I didn't even mind that kids lost four days to take the test. It seemed harmless enough, when it could provide such useful data. I didn't mind that some districts were teaching to the test, because those districts could use a little guidance any way.
However, over the past few years, it has become increasingly obvious that these tests are being used in a really nasty way, and now, I'm majorly rethinking everything that I've ever said about standardized tests.
While districts are fighting every effort to use standardized test to measure teachers, they have, at the same time, been using these tests to evaluate students. These tests, which are supposed to give us a slice of information about a large group of kids, are being used to place individual kids in honors classes and in special education classes.
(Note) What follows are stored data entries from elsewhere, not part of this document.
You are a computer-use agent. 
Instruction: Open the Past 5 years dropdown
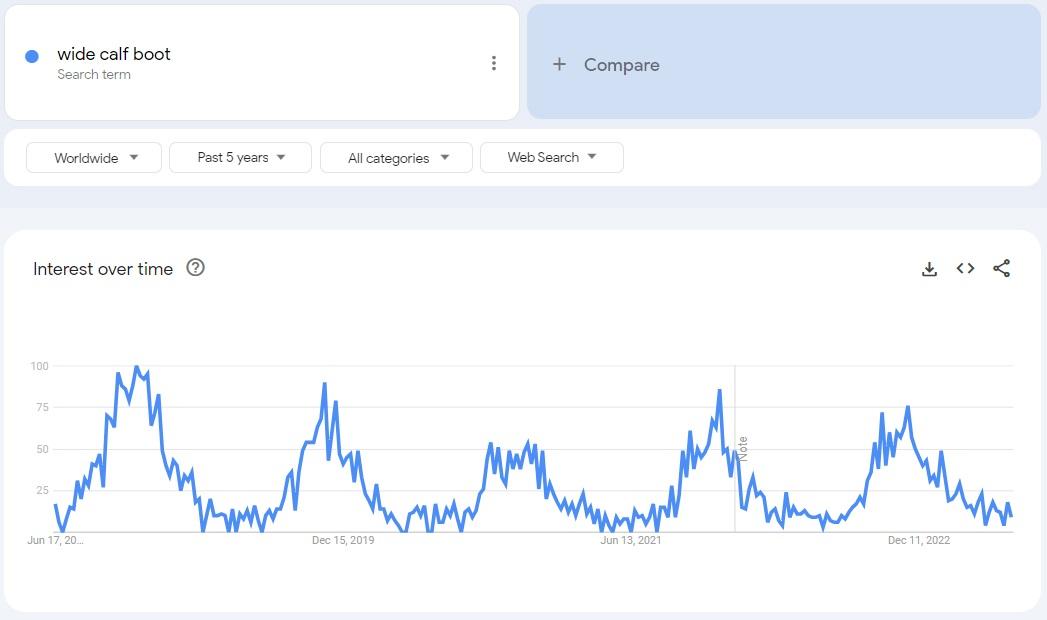[x=240, y=157]
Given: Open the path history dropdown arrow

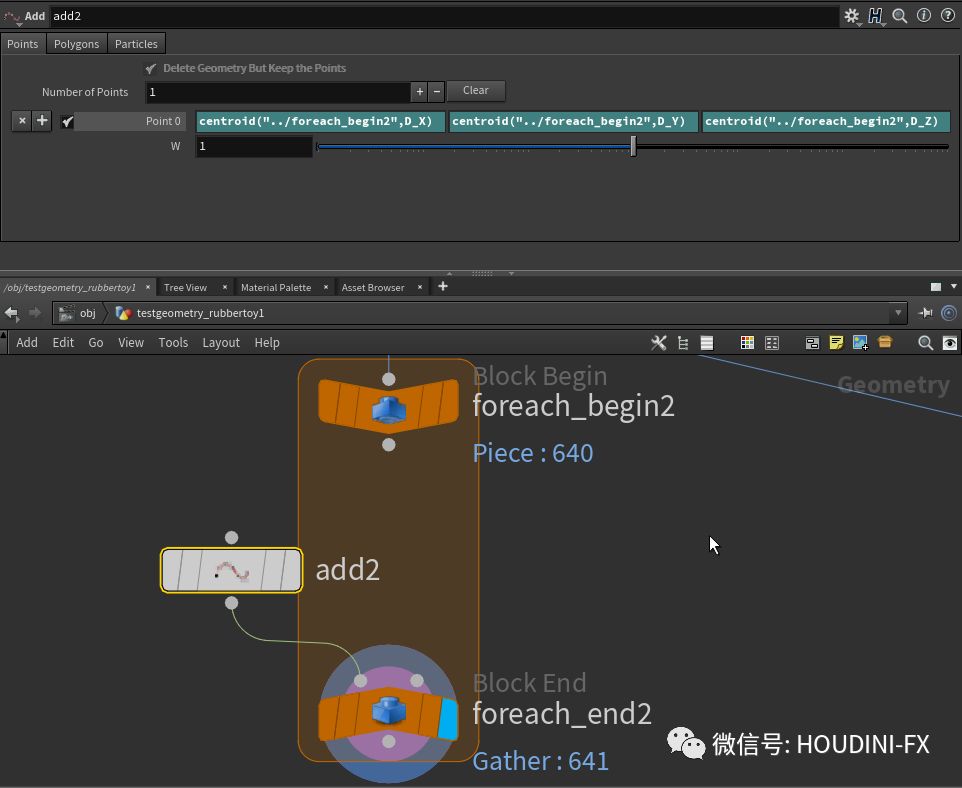Looking at the screenshot, I should pos(898,312).
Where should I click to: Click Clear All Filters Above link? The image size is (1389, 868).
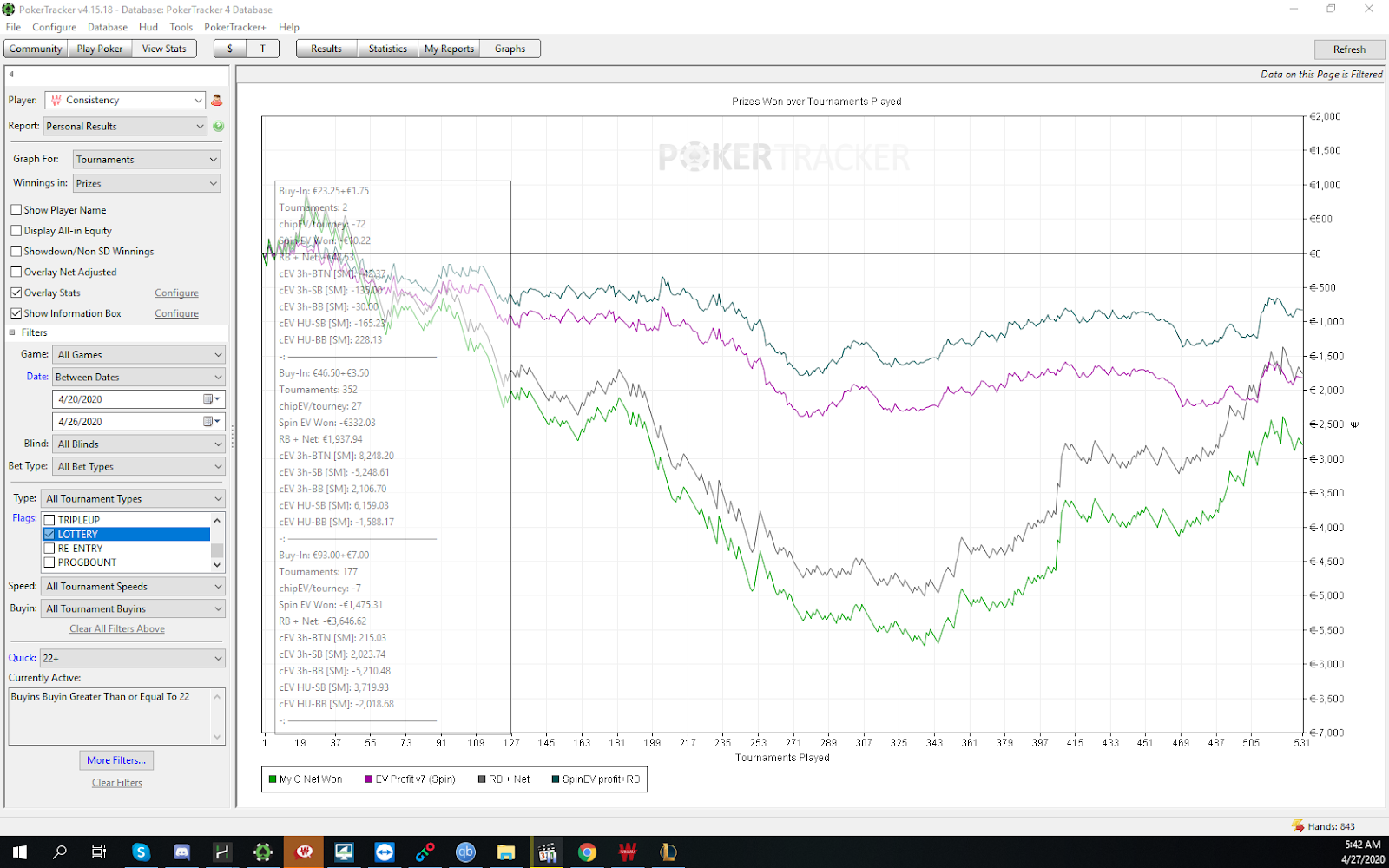(x=117, y=629)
My son's classmate received As and Bs in his English class, but when he scored on the low average range of the standardized test, he was placed in a basic skills English class. The principal ignored an entire year's worth of classwork and instead used that one test to determine his placement. I've also seen the test used to determine higher placement, as well. It determines placement in honors class and the Gifted and Talented program.
So, now these tests take precedence over schoolwork, even though the tests were designed to only measure a very minor aspect of school learning, on one particular week when millions of variables could interfere with the results.
Because schools are under such pressure to raise their test scores, which determine rankings and even property value, there is growing attention on those that finish in the top 10% percentile. It's this group of highly intelligent, highly motivated, highly prepared students that help to determine the overall average for the school. One high scoring kid can kick that average up. (And the 15% of special ed kids can really screw with the average.)
So that group of high fliers are pampered by the school district. They are fought for by competing charter schools and private programs. During the high school orientation last week, the principal explained that we were losing about 8% of the middle school population to magnet and private schools and they were going to start recruiting kids to stay in the school system when they were in 7th grade. Losing 8% of the town's smartest kids was a huge issue. Because it fucked with their averages.
It bothers me that a school district places all of its energy catering to one sample of the population. They should be working to provide great teachers to the average student, too. Why doesn't every kid get the cool lessons and brain teasers in the Gifted and Talented program?
I've been writing all weekend about the stress in the teenage world. The mis-use of standardized testing is part of the problem.